▸ EXCERTO ESCOLHIDO:
┄┄┄┄┄┄┄┄┄┄
Era coisa de conversa menor. A crença (que disparate: o querer) da Mãe andava umas nuvens, muitas, mais alto. O resto era pormenor emoldurado pelo seu ser Nazareth de nome, orgulhosa de tal, como o Tio Bispo, - Oh Mãe, está frio, melhor será almoçarmos abrigados... - Cale-se! Almoçamos aqui!

E assim foi, sardinha assada. A Mãe mandava!

Nada fazia prever o seguinte. Mas, antes do depois, conversámos longamente. Com o Santuário à vista, e nele as memórias das suas convicções, valha-nos o Tio Bispo e os entusiasmos da Mãe perante a Fé, os seus propósitos em voz alta e o mundo como a Mãe (esse nosso sangue C. Q. ...) o impunha.

Por isso, a abrir a manteiguinha pró pão, logo uma discussão acesa. A Mãe brava, eu a embravecer, contrariado na  minha racionalidade, (religioso, mas nem tanto...) - e esses foram os solavancos da nossa vida, porque filho de peixe sabe nadar...
┄┄┄┄┄┄┄┄┄┄
▸ DADOS FORNECIDOS:

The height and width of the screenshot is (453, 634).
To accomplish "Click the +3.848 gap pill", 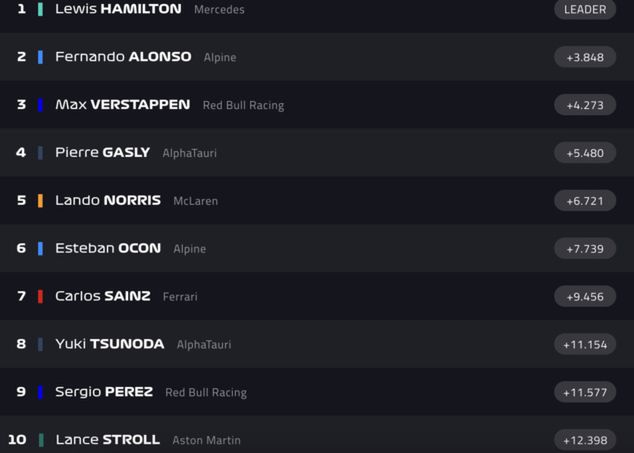I will coord(585,57).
┄┄┄┄┄┄┄┄┄┄
▸ TAREFAS PROPOSTAS:
1: Responda a estas perguntas sobre o excerto do almoço com a Mãe:
(a) O que se comeu ao almoço?
(b) O que se avistava durante a longa conversa?
(c) O que se abria para o pão quando começou a discussão acesa?
2: Prossiga o excerto do almoço com a Mãe a partir da última frase.
A listagem não entra em nada disto.

▸ RESPOSTAS ÀS TAREFAS:
1:
(a) Sardinha assada.
(b) O Santuário.
(c) A manteiguinha.

2:
Acontece, sobrevinha a bonança, - Oh Filho, olhe, quer...? - E um beijo muito terno, entretanto, mais a benção de todos os dias.

O que resta do nosso almoço na Nazaré, no seu aniversário? Inconfidências é que não! Vamos almoçá-lo pelo Tempo fora, minha querida Mãe! Sempre, para todo o sempre! Mesmo quando nos encontrarmo-nos lá em cima (aguente com calma, falta-me uma arrastada passagem pelo Purgatório) a retomar  as nossas conversas teológicas, a interpretação das encíclicas papais, como se a vida cá na Terra fosse o nada que para si é. E com a Mãe pela Fé, este rapaz pela Lógica e a Eternidade por ambos. Oh Mãe! que grande beijo para si!

 

"A exemplar Geração dos Setenta"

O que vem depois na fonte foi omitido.